Learning dissemination is a key focus point for Nuritas and ensuring that all learnings are shared and implemented across the company. These learnings have ensured that the issues such as the incidents with the initial CRO were managed in a proactive manager and ensure the risk was a minimum and the objective of the project would be achieved with the highest standards. These are implemented by processes that have been implemented and areas that will be further expanded with the assistance of the organisational coach.
The International Diabetes Federation (IDF) clearly states in its 2015 Diabetes Atlas that “diabetes is one of the largest global health emergencies of the 21st century” (IDF, 2015). With an estimated 415 million people with type 2 diabetes globally and another 335 million with impaired glucose tolerance (prediabetic stage) on a planet of 7 billion people, the term “health emergency” seems indeed fitting. Europe is equally realistic about the epic proportions of the problem, noting that ‘70% to 80% of healthcare costs are spent on chronic diseases’ and that ‘chronic diseases represent the major share of the burden of disease in Europe and are responsible for 86% of all deaths in the region.’ (EC 2013). As recognised by the EC: ‘Addressing the burden of chronic disease is a central priority for the European Union and its Member States. We cannot ensure sustainable health systems without addressing the underlying economics of behaviour and chronic diseases.’ (EC, 2013). A key element in the solution mix is to fix the current health spending mismatch with, incredibly enough, about 97% of health budgets presently spent on treatment whereas only 3% are invested in prevention (EC, 2013). The European Commission is adamant: ‘Within Member States, there is an urgent need to change the imbalance between prevention and care in health budgets. Investing in prevention will help to avoid paying for treatment in the future’ (EC, 2013).
And this is where PeptiForce comes into play. Here is an opportunity to fund a natural ingredient, having withstood the rigours of scientific validation that delivers real hope to slow the onslaught of diabetes. We are aware that the impact of public funding programmes is primarily measured in terms of growth and job creation but we are convinced that the greatest impact which our project PeptiEUForce can generate is in social and economic terms: longer and better lives for millions of prediabetics (and diabetics) across the globe and massive savings for our overstretched health systems by sparing millions the irreversible fall into type 2 diabetes.
We have already predicted, discovered, extracted and proven the benefit of PeptiForce in independent laboratories. The further scientific validation through the EFSA 13.5 approved claim as sought with this project would place us in a unique position. There are no non-pharmaceutical ingredients that have anything approaching a similar level of claim in this area. Similarly, much higher priced, side effect issuing diabetic drugs are only licensed for use with existing diabetics and not prediabetics.

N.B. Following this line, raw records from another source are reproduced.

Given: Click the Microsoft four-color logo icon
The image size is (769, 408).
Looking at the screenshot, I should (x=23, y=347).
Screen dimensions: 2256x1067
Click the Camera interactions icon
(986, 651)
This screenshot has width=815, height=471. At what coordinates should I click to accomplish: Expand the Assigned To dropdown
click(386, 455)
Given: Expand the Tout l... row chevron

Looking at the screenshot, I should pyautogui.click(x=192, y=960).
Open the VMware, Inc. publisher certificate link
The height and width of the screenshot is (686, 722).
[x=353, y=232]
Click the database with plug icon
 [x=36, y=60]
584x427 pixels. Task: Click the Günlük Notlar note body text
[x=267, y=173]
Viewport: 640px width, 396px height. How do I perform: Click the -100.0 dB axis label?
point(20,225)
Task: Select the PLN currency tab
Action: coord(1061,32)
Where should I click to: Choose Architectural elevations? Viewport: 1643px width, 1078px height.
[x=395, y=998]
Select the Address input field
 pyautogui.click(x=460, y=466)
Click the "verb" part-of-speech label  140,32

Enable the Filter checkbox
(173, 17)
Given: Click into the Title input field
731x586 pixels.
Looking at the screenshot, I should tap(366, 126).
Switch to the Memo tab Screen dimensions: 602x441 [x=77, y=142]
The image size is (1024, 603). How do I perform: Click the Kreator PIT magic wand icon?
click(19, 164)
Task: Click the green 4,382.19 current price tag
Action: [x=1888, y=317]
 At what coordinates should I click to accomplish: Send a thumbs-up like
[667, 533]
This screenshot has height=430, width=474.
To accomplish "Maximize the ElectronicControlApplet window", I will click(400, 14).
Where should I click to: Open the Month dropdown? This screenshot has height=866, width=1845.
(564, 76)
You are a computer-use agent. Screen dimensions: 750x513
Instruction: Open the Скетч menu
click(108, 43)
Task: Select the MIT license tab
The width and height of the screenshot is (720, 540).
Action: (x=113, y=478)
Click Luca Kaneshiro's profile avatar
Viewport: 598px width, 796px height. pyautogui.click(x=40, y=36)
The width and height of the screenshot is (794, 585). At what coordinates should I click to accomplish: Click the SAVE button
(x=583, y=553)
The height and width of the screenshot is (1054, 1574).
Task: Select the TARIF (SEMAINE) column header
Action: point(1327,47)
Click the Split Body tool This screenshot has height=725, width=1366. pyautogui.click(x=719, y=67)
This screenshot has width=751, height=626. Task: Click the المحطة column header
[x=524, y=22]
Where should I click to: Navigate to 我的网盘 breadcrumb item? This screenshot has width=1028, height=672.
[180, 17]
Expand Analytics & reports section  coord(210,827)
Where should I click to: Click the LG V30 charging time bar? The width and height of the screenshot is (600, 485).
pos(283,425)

Therefore, we operate in a market of great and growing need, and can deliver cost-effective natural ingredients with scientifically validated benefits that currently have NO competition.
The eventual EFSA health claim is of great strategic importance for the gradual commercialisation of our entire peptide portfolio. This will both accelerate and amplify our growth as a total organisation. The clinical and commercial success resulting from this EU-funded project will also further reinforce investor confidence in our ability to scale, and place Nuritas in a very positive position for substantial follow-up funding, which we understand to be the spirit of the SME Instrument programme.